• EXERCISE INSTRUCTIONS: Through the line that contains "289x230 pixels.", return the data below exactly, starting at its first line; leave the rest out.

BEGIN DATA

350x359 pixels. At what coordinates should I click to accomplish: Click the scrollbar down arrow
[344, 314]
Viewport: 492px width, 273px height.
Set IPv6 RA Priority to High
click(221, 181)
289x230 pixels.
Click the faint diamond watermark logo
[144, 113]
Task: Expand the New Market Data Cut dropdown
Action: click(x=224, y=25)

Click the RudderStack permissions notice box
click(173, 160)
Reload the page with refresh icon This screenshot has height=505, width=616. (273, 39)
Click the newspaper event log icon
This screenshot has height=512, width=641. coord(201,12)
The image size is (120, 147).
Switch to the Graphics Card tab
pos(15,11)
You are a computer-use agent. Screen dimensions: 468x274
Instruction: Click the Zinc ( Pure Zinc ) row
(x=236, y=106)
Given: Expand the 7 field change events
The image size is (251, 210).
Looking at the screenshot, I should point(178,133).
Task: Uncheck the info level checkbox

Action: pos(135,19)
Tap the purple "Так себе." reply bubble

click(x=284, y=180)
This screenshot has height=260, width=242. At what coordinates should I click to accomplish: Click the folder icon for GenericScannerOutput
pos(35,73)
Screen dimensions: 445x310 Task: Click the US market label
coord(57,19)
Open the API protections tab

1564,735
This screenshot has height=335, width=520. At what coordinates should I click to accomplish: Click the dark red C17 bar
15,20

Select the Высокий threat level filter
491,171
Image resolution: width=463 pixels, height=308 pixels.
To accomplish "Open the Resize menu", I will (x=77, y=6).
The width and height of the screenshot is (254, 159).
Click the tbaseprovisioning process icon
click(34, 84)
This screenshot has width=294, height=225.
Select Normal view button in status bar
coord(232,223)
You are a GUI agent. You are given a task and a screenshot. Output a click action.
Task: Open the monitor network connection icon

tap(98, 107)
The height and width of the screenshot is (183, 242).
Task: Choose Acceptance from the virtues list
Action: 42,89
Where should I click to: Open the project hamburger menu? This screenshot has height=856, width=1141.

END DATA

• EXERCISE ANSWER:
350x359 pixels. At what coordinates should I click to accomplish: Click the scrollbar down arrow
[344, 314]
Viewport: 492px width, 273px height.
Set IPv6 RA Priority to High
click(221, 181)
289x230 pixels.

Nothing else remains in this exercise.